PROBLEM TO SOLVE | Can you reproduce these records verbatim, starting with the line that contains "Where should I click to: Select" and going on through the line that contains "point(95,389)", with both of those lines included?

MATERIALS PROVIDED |
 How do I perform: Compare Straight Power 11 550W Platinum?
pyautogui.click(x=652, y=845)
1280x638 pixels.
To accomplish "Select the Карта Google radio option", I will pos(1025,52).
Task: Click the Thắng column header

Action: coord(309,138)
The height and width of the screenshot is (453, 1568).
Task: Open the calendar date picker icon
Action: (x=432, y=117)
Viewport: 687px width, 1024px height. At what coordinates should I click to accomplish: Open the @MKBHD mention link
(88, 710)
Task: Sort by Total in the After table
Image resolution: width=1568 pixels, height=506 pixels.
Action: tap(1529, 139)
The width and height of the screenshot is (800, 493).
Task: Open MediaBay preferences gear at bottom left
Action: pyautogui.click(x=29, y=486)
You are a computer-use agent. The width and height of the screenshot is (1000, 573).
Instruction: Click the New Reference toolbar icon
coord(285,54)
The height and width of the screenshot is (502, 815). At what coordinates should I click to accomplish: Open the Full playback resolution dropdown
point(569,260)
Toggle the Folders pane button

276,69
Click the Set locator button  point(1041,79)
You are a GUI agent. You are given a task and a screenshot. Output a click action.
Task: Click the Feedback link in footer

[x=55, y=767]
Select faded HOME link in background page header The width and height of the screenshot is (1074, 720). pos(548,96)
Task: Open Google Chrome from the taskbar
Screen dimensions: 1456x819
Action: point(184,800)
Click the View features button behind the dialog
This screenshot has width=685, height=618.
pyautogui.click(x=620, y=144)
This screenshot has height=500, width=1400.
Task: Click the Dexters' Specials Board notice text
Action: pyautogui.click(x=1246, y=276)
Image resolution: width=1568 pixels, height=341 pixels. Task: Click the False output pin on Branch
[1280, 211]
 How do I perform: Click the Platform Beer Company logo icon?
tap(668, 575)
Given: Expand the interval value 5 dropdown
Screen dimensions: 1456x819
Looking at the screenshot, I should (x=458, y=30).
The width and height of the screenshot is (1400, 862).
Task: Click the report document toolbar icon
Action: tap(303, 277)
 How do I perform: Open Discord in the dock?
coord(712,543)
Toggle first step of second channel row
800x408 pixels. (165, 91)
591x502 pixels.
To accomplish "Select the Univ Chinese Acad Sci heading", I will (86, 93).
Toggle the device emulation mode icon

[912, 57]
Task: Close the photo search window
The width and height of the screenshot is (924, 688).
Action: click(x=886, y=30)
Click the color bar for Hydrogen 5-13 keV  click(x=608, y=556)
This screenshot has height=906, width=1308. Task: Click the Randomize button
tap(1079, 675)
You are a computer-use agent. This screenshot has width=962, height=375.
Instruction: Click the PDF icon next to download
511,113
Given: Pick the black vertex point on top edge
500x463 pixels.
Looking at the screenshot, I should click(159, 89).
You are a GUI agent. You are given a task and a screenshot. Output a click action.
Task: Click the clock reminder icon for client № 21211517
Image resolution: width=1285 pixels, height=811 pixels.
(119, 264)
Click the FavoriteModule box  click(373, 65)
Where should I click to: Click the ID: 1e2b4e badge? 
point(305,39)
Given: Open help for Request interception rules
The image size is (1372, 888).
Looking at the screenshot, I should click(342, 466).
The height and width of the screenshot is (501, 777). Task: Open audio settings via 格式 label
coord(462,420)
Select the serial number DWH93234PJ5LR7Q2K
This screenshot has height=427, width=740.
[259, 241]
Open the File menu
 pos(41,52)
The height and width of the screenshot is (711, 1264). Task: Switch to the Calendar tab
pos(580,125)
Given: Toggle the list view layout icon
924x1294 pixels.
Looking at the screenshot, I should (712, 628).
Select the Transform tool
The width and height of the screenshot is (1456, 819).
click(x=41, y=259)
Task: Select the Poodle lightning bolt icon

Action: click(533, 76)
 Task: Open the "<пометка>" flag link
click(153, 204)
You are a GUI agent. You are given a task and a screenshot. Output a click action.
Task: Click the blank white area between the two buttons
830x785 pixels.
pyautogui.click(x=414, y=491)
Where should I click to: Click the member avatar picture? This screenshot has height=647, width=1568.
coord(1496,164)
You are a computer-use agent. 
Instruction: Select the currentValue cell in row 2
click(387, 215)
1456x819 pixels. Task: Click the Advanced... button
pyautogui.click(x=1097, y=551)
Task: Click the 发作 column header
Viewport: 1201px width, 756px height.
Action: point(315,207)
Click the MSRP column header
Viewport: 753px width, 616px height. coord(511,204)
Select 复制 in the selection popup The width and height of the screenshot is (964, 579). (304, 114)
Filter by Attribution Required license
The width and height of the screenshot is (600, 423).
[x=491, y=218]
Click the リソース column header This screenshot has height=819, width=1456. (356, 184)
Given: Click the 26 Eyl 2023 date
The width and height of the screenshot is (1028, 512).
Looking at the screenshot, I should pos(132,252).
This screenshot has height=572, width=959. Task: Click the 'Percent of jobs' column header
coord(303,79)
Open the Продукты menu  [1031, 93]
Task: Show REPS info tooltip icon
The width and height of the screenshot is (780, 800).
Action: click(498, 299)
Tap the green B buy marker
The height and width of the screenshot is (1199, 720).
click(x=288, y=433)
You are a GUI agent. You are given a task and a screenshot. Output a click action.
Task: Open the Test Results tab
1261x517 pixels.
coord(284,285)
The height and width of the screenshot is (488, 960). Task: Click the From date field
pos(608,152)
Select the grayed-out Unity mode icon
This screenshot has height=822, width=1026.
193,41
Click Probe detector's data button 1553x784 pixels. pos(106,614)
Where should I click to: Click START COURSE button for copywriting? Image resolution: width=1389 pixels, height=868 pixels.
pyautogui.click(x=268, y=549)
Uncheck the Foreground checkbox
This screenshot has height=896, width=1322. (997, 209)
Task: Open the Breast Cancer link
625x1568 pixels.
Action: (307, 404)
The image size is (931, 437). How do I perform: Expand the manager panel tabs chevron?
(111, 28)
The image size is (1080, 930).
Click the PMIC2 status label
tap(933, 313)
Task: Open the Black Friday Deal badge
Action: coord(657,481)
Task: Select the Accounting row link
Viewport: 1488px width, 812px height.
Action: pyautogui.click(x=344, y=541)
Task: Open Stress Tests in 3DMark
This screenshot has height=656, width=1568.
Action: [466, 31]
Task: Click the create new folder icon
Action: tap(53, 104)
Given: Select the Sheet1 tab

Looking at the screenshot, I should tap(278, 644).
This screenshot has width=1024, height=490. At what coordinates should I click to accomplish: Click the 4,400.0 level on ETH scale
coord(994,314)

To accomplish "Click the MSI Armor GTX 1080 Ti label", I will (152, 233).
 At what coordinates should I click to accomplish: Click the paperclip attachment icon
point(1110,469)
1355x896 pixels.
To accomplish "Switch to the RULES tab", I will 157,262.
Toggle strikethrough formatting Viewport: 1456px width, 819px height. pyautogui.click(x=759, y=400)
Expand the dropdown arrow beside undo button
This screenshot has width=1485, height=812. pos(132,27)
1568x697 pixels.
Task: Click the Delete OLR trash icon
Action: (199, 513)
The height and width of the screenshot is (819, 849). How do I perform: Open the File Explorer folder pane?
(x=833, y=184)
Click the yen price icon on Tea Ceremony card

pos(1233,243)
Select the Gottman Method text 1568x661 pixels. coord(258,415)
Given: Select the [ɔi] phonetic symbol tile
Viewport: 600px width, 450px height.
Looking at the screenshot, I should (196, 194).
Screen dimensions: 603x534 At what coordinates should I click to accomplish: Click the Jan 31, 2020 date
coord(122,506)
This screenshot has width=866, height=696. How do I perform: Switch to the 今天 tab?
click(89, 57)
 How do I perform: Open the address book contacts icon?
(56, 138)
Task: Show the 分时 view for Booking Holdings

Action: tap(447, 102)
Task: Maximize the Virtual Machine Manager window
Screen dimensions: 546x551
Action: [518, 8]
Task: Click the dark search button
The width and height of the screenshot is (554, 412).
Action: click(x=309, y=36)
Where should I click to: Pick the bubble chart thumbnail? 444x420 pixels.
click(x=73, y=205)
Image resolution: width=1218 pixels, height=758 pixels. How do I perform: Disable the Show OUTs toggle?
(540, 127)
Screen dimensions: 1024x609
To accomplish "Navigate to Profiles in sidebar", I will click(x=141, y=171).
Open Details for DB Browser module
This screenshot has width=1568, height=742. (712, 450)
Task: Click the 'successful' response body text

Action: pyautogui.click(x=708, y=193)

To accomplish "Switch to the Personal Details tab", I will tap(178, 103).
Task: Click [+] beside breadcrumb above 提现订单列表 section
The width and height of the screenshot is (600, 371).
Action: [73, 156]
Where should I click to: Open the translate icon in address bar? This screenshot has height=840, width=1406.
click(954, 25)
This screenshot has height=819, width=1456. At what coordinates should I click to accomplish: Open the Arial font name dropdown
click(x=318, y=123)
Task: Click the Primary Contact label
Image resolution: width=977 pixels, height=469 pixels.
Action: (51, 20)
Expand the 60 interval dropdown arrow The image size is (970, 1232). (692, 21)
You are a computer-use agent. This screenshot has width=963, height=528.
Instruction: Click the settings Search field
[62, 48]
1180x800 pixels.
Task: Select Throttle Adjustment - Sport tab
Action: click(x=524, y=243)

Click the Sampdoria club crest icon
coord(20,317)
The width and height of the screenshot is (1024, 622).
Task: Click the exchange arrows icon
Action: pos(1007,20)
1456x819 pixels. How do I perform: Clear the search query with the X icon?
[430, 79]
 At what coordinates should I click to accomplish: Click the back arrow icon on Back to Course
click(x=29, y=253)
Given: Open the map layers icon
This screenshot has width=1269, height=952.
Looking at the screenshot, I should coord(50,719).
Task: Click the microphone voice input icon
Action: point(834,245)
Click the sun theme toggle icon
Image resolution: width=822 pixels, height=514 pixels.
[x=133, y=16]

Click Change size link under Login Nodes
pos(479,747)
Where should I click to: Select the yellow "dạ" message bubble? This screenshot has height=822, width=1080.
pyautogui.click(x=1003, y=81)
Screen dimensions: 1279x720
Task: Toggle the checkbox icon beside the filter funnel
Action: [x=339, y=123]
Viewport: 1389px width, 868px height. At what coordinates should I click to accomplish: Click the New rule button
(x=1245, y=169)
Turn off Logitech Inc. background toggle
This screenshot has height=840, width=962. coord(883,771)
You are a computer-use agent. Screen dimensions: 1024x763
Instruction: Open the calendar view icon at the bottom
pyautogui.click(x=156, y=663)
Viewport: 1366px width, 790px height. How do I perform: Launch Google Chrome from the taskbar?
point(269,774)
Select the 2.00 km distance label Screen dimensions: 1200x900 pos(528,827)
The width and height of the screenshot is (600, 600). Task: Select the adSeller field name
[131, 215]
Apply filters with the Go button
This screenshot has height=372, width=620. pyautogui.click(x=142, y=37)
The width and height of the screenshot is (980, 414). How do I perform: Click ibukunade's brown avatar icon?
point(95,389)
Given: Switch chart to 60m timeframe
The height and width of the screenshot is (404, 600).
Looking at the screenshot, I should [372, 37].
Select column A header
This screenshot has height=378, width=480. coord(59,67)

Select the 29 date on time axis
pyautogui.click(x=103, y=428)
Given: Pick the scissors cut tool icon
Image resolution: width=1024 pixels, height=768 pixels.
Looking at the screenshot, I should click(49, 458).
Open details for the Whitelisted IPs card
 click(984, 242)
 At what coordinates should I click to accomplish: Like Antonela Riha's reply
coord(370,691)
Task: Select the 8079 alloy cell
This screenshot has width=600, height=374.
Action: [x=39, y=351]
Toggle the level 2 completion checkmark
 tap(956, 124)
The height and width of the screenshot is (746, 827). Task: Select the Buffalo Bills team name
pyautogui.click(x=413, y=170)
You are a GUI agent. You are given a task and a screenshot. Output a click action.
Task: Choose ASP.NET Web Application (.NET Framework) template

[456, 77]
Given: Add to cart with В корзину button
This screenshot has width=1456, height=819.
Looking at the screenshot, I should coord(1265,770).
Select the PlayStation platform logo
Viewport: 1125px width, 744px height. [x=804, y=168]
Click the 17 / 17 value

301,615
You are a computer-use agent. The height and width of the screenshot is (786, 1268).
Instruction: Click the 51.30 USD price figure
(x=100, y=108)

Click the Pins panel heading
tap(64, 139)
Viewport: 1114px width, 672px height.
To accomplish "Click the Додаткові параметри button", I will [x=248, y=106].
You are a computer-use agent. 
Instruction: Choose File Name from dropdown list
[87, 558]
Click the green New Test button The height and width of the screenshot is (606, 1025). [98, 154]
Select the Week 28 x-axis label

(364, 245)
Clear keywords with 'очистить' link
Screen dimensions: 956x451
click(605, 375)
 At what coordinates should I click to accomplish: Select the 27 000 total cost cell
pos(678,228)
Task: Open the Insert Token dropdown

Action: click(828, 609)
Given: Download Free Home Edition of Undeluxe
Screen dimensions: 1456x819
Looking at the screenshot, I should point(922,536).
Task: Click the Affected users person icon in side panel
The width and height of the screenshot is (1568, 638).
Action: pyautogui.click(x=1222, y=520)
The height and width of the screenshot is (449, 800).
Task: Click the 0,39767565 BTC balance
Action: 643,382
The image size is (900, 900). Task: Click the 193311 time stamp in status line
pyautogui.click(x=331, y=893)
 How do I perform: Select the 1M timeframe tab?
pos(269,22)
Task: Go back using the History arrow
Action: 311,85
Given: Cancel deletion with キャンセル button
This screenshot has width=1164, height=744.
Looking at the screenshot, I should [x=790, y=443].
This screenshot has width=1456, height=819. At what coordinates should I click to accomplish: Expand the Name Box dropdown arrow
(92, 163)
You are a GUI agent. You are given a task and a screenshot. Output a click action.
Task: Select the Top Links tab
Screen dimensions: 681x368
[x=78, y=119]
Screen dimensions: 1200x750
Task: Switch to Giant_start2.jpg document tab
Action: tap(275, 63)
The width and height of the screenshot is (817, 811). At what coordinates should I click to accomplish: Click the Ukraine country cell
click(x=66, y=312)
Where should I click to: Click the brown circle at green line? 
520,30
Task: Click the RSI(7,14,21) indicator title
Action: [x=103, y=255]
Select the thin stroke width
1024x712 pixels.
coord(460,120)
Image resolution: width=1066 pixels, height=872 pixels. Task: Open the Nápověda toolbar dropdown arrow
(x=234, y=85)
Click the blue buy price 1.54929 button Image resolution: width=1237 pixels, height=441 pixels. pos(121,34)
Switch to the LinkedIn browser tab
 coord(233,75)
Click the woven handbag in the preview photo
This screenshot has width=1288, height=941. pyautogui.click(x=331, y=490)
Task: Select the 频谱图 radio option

ANSWER TO THIS PROBLEM |
Where should I click to: Select the yellow "dạ" message bubble? This screenshot has height=822, width=1080.
pyautogui.click(x=1003, y=81)
Screen dimensions: 1279x720
Task: Toggle the checkbox icon beside the filter funnel
Action: [x=339, y=123]
Viewport: 1389px width, 868px height. At what coordinates should I click to accomplish: Click the New rule button
(x=1245, y=169)
Turn off Logitech Inc. background toggle
This screenshot has height=840, width=962. coord(883,771)
You are a computer-use agent. Screen dimensions: 1024x763
Instruction: Open the calendar view icon at the bottom
pyautogui.click(x=156, y=663)
Viewport: 1366px width, 790px height. How do I perform: Launch Google Chrome from the taskbar?
point(269,774)
Select the 2.00 km distance label Screen dimensions: 1200x900 pos(528,827)
The width and height of the screenshot is (600, 600). Task: Select the adSeller field name
[131, 215]
Apply filters with the Go button
This screenshot has height=372, width=620. pyautogui.click(x=142, y=37)
The width and height of the screenshot is (980, 414). How do I perform: Click ibukunade's brown avatar icon?
point(95,389)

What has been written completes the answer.